Joel Miller (Pedro Pascal) and Ellie (Bella Ramsey) come across a crashed plane in a field, calling back to the first episode of the series. Many scenes in the series are also references to the video game, creating an immersive environment around the show. // Photo courtesy of HBO

Warning: Spoilers ahead

Our Take: 5/5 Stars

HBO’s silver screen adaptation of Naughty Dog’s monumental video game, “The Last of Us” hit streaming services on Jan.15. Throughout its first three episodes, HBO’s take on the world, characters and themes of the critically acclaimed series offer a familiar story that is as intimate, frightening and gut-wrenching as its source material, while offering a new element of fear through its insistence on the feasibility of its apocalyptic world.

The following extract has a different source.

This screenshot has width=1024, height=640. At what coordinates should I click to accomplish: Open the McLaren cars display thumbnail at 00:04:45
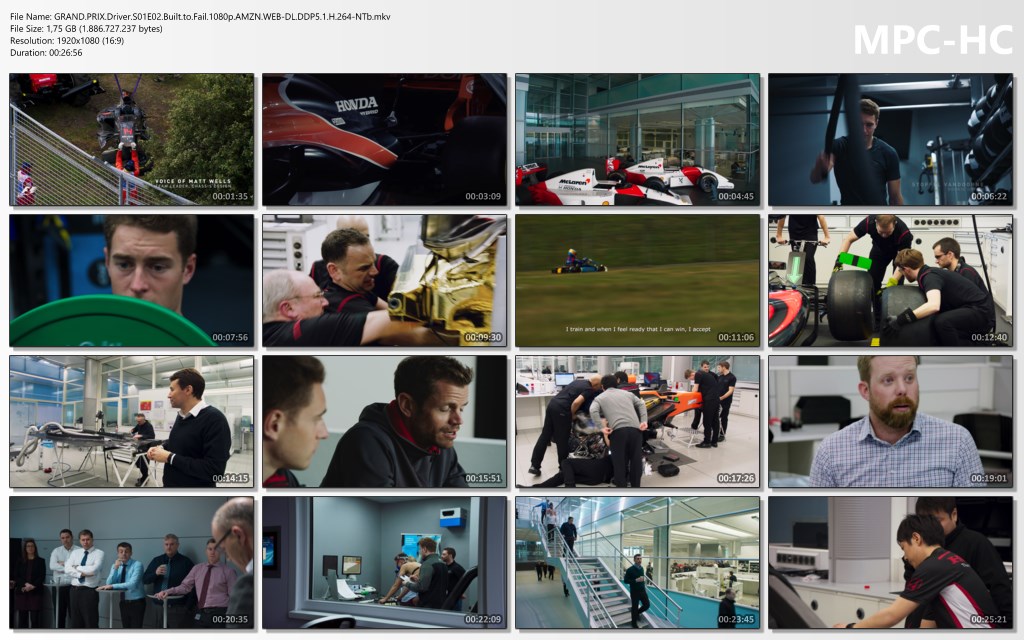click(x=637, y=139)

Executive producer, Greg Spence, and Naughty Dog co-president, Neil Druckmann, highlighted their interest in expanding the scope of their story through the very first episode.

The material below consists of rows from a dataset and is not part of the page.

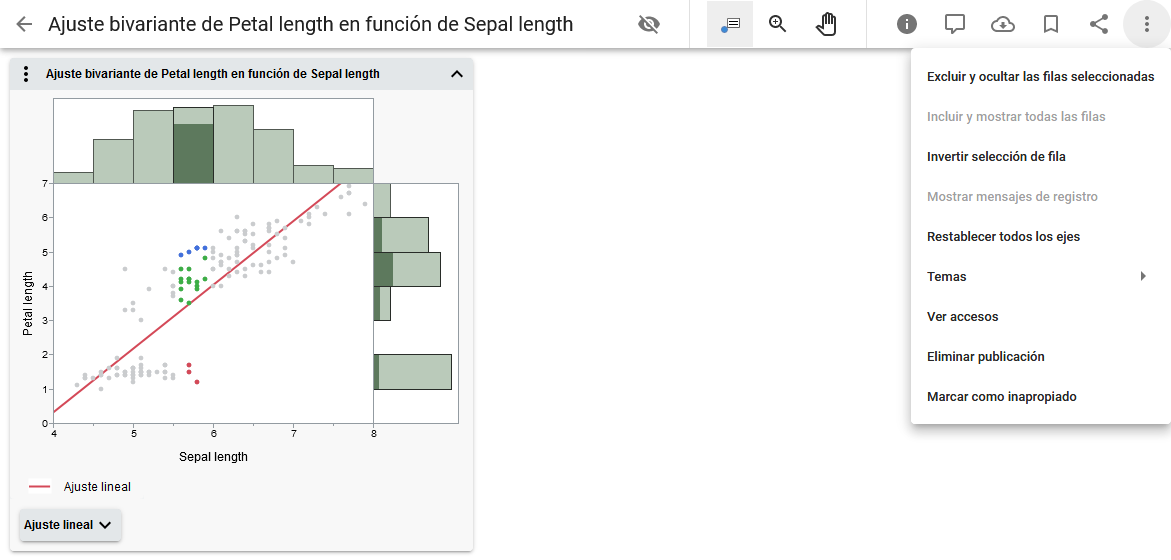This screenshot has width=1171, height=560.
Task: Share the report with share icon
Action: (1099, 24)
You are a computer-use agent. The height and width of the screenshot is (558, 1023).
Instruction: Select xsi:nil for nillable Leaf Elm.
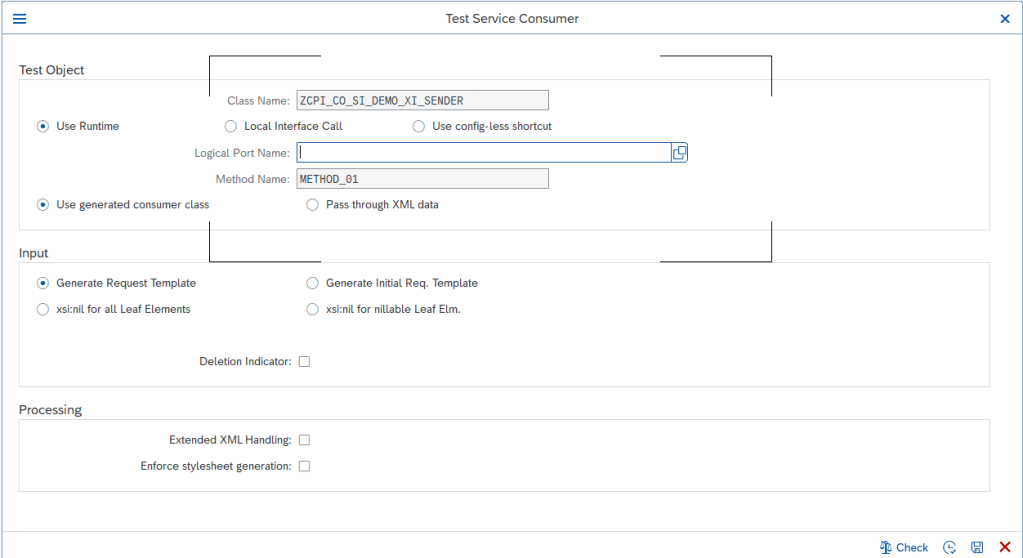tap(313, 309)
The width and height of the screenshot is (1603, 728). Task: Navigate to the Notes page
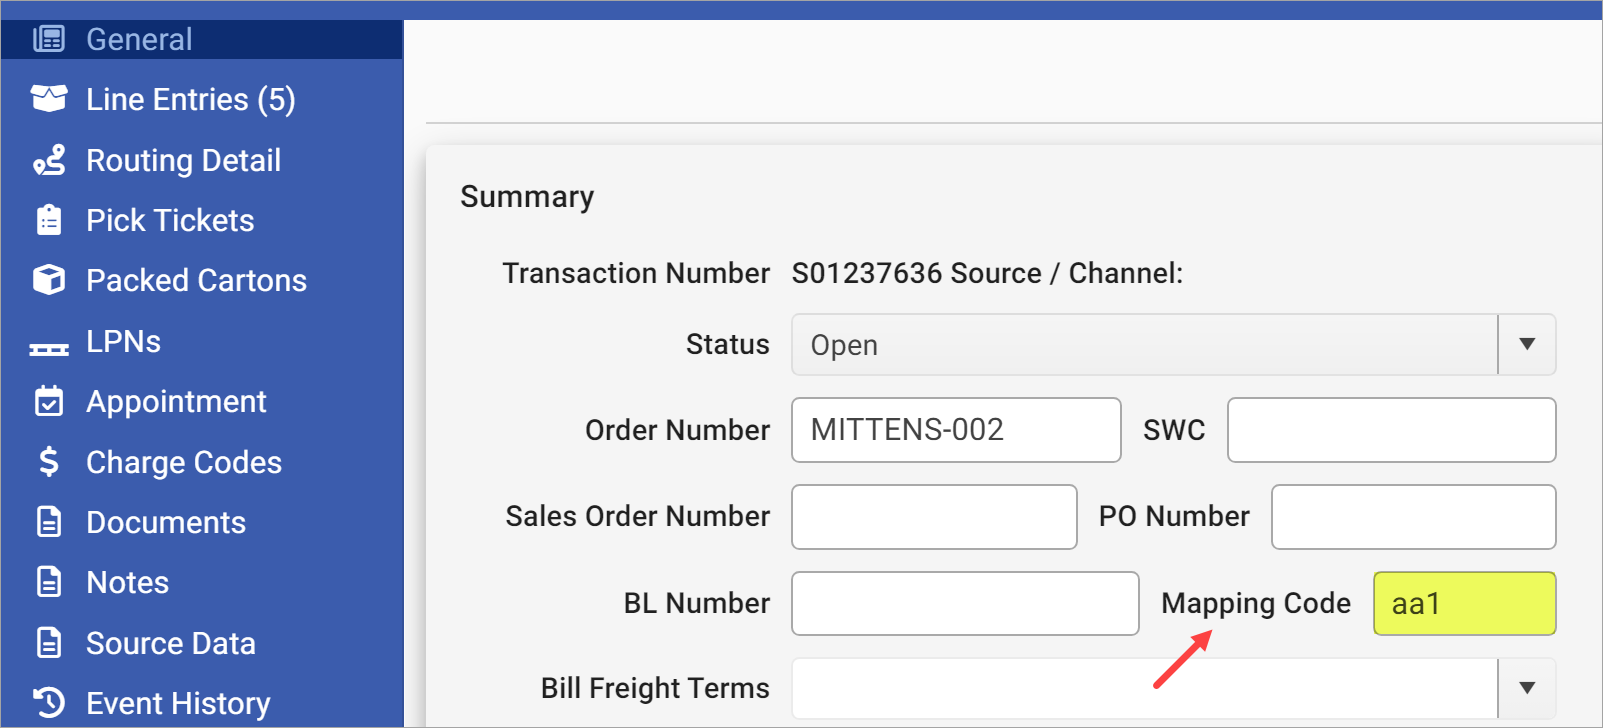click(x=126, y=581)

The series opens to a depiction of a 1968 television program, with epidemiologists discussing the possibilities of global pandemics — the possibility of a virus infecting all of the world at once, spreading across continents through the newly boo-ming reliance on airplanes and international commerce. 

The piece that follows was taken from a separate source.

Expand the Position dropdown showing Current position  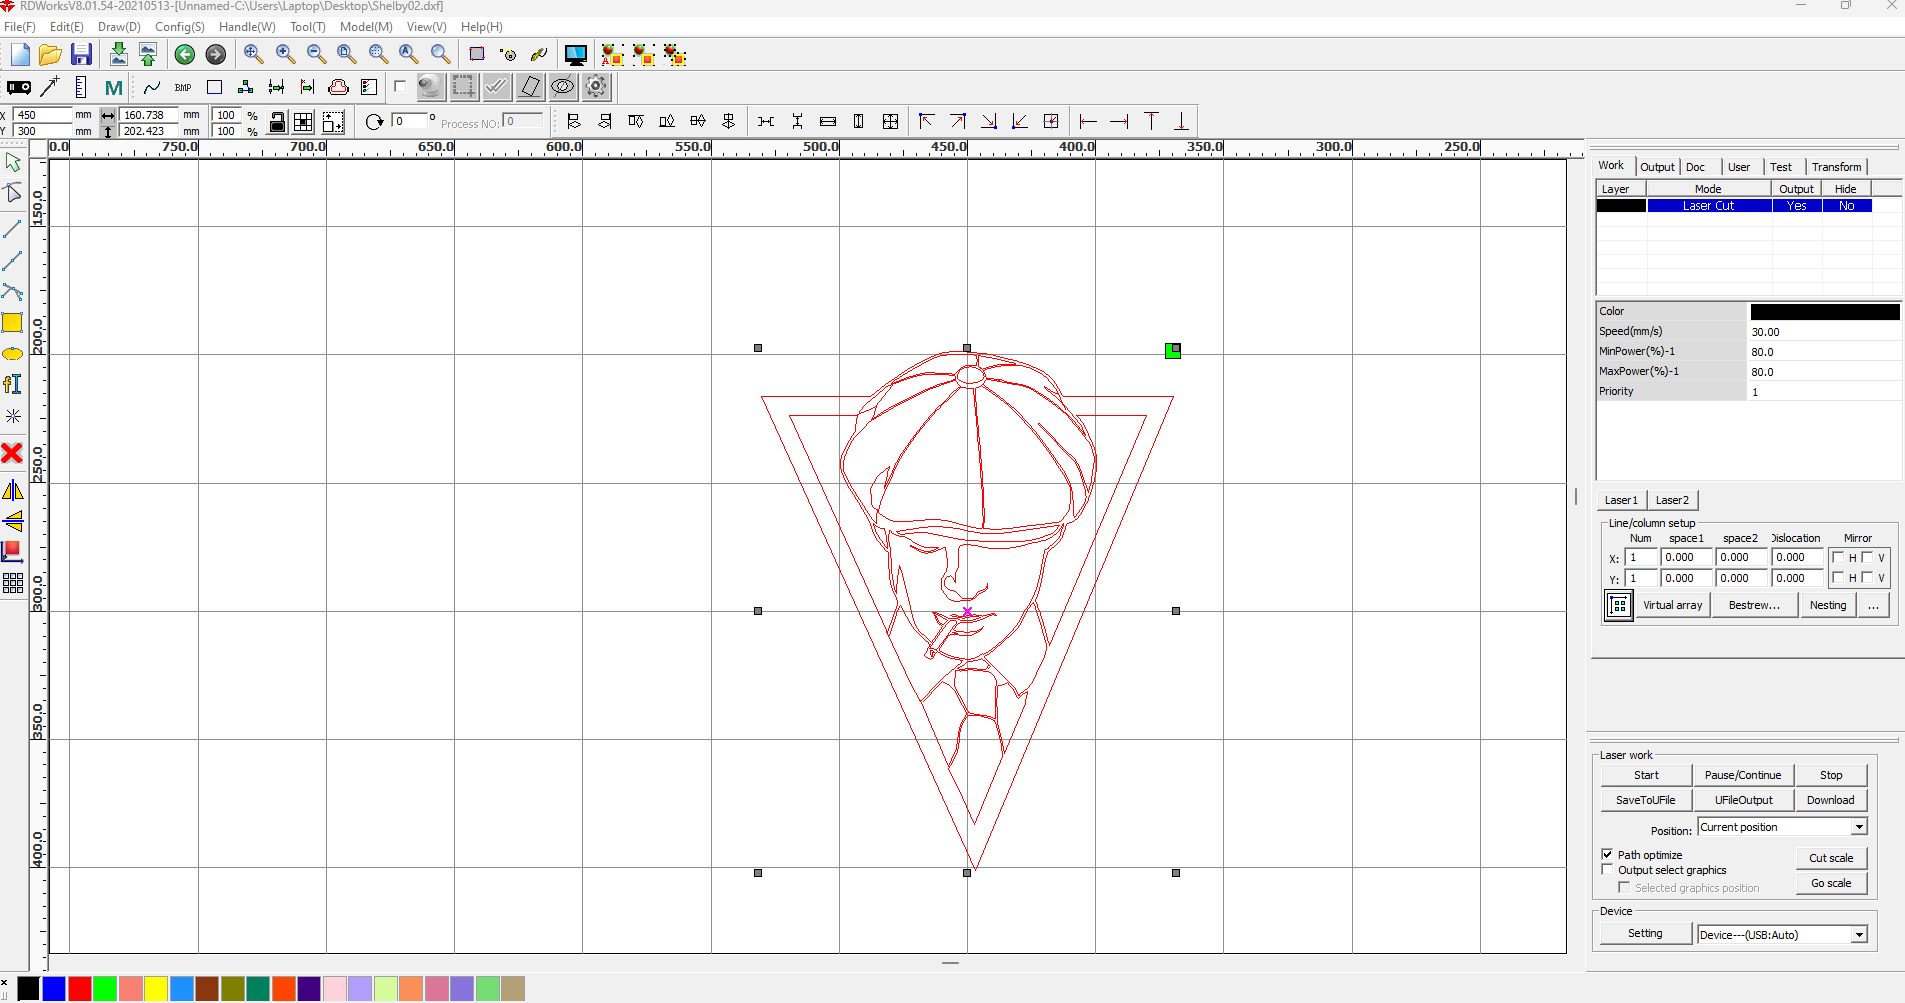point(1858,827)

At this point, the host, dropping jokes and one-liners into the conversation to get a laugh from the audience, finds the thought of a global pandemic to be a fantastic point of conversation, but he makes it clear that it is just that to him. He does not quiver.

Dr. Neuman (John Hannah, “The Mummy”) proposes a more unnerving threat: fungi. The host laughs this off, and the doctor beside Dr. Neuman notes that any threatening fungi could not live within a human body. He offers a sense of safety. It could not happen. Fungi have not evolved to survive in warmer bodies — anything over 94 degrees.

Neuman counters: what if they were forced to evolve? What if rising global temperatures pushed fungi to exist in harsher and rougher environments?

What if the need for a host below 94 degrees is weeded out through natural selection in a less forgiving environment? The host’s confidence fades. The audience silences as Neuman relays his dread. There would be no cure. There would be no vaccine. There would be no treatment. The world would lose. 

This sequence, while lasting a slick three minutes in a 90 minute pilot, highlights an element of the story that the games offered a substantially less prominent stage for. In Naughty Dog’s original telling, the idea of a mutated Cordyceps virus infecting humans is clear, and it raised questions on the sidelines about how feasible an apocalypse of this nature would be, but the realism of its premise takes the sidelines as they focus more on their immersive gameplay and haunting sound design to elicit fear.

In video games, fear comes from immersion — from its inescapable environment. Naughty Dog pulls players into their brutal and grotesque world. To inspire fear, the original team did not need to make players fear

Cordyceps in the real world, they just had to make them fear it as they were playing it. 

HBO’s approach is not without its immersion. The set design, prosthetics, sound design and mortality of its characters warrant a sense of fear through the show itself, but its emphasis on making the premise feel real, especially through this opening scene, prompts a key question, heightened by the current climate surrounding global pandemics and shutdowns: “Could this happen to us … and will it?”